Internal instructions by Slovenian police on the treatment of migrants seeking international protection in Slovenia in 2018 reveal frequent unlawful migrant returns to Croatia as well as an unjustified ethnic profiling of potential asylees, Slovenian activists of Amnesty International claim.
“The documents confirm what we have been saying all along and what we have confirmed with our investigations – that our police resort to unlawful push-backs and in doing so, cooperate with Croatian institutions,” the Slovenian chapter of the international human rights watchdog said.
At the request of Amnesty International and in line with a ruling by an administrative court, Slovenian police were recently forced to publish a large portion of documents from the first half of 2018 on “contentious” police procedures in the treatment of migrants.

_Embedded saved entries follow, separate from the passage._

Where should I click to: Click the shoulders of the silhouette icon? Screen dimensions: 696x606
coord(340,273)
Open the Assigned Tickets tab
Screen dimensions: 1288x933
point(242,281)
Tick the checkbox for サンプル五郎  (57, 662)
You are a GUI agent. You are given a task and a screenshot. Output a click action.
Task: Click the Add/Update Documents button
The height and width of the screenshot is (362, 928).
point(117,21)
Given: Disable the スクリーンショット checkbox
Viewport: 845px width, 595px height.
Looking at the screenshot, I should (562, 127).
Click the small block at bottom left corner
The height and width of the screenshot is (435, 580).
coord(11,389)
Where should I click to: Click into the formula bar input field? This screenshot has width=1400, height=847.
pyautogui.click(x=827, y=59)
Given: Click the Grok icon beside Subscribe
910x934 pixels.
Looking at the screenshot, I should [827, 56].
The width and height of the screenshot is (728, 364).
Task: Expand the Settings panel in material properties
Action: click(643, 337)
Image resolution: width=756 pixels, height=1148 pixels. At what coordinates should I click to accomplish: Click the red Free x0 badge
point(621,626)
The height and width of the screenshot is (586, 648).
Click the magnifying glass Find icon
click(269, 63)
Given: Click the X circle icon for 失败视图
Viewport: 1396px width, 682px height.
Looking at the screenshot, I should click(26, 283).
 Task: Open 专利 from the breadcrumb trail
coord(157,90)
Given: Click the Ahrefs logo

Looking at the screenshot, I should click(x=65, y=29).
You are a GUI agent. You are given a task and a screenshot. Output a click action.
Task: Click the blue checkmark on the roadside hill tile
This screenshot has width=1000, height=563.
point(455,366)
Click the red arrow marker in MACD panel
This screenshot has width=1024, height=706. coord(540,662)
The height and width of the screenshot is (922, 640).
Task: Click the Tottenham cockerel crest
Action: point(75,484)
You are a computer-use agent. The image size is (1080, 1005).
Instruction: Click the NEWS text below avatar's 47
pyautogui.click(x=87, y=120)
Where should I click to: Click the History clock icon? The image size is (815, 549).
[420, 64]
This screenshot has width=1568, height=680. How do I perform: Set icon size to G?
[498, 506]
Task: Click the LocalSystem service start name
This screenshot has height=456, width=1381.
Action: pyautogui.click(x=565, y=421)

One of the documents, made by the police station in Novo Mesto, in charge of the border with Croatia, says that if the arrest of a migrant in the border area happens in the presence of a Croatian police officer participating in joint border controls, police should consider that the migrant has sought international protection in Croatia, Slovenian media said on Tuesday.
The Slovenian Dnevnik daily says that the police instruction is in line with a document the national police directorate sent to police stations in the spring of 2018.
The document says that Slovenian police officers participating in joint patrols along the border should hand over migrants to their Croatian colleagues also in cases when they are arrested in Slovenian territory and seek asylum before Slovenian and not Croatian police officers, says Dnevnik, which has been reporting on the matter since 2018, when the police first started employing new procedures in the treatment of migrants during the term of the then government, led by Miro Cerar.
Some of the documents which police had to publish due to the court ruling are still not available but those that are make it possible to reconstruct police instructions on migrants.
They lead to the conclusion that police procedures were not in line with conventions and laws even though police denied this on several occasions, claiming that it was not true that asylum seekers in Slovenia were sent back to Croatia and then further on to Bosnia and Herzegovina, says Dnevnik.
According to media, the documents available to Amnesty International Slovenia reveal an illegal instruction to police about the need to profile migrants according to their ethnicity and put those from Algeria and Morocco in a centre for aliens in Postojna.